Sunday, September 18, 2005
(1:28 PM) | Adam Kotsko:
Nietzsche on the Hebrew Bible
While reading the following passage in The Birth of Tragedy, I couldn't help thinking of the Old Testament, particularly the psalms:At the Apollinian stage of development, the "will" longs so vehemently for this existence, the Homeric man feels himself so completely at one with it, that lamentation itself becomes a song of praise.I wondered if Nietzsche's religious background had made it impossible for him to detect something like that -- or at least something positive -- in the Old Testament, but now I wonder no more:
In the Jewish "Old Testament," the book of divine justice, there are human beings, things, and speeches in so grand a style that Greek and Indian literature have nothing to compare with it. With terror and reverence one stands before these tremendous remnants of what man once was, and will have sad thoughts about ancient Asia and its protruding little peninsula Europe, which wants by all means to signify as against Asia the "progress of man." (Beyond Good and Evil, sec. 52)UPDATE: In an effort to make this post even less popular, I will bring in some Church Fathers-related material -- AKMA has added Ignatius his Lego version of the Apostolic Fathers. I personally can't wait until he starts in on the Shepherd of Hermas.

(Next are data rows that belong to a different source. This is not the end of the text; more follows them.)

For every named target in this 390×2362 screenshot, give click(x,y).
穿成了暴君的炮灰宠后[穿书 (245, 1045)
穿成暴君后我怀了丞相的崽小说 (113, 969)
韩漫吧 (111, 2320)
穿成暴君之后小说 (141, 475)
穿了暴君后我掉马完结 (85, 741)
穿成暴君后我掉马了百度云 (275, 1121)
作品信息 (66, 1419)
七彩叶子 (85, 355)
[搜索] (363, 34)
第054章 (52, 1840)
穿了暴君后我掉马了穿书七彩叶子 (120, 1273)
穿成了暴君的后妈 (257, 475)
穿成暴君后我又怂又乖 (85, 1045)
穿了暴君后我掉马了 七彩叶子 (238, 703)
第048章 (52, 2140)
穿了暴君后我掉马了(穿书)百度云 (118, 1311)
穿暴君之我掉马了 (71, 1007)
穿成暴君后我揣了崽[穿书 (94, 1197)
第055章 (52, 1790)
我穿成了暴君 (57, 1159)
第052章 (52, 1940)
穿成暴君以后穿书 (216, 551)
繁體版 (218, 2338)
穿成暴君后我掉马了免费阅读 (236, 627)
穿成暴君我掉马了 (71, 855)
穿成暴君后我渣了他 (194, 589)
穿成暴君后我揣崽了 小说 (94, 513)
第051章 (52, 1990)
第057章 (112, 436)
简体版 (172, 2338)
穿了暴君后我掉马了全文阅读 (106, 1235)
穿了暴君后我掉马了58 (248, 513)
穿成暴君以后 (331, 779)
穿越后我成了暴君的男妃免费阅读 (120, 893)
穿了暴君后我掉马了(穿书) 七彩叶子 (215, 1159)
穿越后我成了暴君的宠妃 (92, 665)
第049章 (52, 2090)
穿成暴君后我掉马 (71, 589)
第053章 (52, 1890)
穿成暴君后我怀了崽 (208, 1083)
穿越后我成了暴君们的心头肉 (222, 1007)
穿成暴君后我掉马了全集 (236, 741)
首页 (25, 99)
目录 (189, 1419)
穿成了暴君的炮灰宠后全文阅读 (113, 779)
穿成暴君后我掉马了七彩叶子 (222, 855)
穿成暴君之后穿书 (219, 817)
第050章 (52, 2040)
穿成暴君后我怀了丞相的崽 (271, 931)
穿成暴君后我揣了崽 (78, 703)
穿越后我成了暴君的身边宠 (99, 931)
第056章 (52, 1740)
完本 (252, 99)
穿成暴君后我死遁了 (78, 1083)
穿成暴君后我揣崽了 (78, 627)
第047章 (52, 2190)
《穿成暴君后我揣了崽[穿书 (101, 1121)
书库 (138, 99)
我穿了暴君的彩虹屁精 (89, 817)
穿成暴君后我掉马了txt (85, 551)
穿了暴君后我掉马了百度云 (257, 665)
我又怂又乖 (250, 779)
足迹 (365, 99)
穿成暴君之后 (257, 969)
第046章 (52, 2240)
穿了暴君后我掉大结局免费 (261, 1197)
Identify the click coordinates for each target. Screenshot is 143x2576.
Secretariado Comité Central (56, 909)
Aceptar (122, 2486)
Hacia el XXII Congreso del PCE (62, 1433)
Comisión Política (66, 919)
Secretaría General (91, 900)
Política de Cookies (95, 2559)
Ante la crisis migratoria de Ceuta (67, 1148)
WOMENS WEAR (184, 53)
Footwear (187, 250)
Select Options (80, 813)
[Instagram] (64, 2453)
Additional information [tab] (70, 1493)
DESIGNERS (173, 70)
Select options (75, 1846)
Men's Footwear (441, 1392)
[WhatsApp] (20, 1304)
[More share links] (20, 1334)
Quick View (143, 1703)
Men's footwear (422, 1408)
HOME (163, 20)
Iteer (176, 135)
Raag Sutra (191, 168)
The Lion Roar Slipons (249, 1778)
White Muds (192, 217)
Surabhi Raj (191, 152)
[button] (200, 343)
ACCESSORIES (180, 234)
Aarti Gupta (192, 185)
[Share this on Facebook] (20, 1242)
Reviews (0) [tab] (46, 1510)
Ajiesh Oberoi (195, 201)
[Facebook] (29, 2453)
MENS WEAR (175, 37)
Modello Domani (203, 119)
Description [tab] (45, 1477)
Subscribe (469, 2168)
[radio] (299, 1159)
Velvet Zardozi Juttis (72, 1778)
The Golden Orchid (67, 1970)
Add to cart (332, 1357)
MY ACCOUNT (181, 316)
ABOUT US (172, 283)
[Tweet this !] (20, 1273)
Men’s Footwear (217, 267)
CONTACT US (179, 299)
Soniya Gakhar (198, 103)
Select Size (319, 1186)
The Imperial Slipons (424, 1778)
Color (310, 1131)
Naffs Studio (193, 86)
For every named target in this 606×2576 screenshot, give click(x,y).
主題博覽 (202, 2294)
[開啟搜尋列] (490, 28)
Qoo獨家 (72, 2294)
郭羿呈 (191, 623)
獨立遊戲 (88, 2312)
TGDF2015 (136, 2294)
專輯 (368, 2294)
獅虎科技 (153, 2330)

UPDATE (2): Also, if I were to be reading Origen's entire commentary on Romans and decided that as a result, I was not morally obligated to read the entire Against Celsus, would anyone out there in reader land know what sections in particular I should read in order to get the basic gist? Or would it just be a matter of starting at the beginning and reading until he inevitably started repeating himself?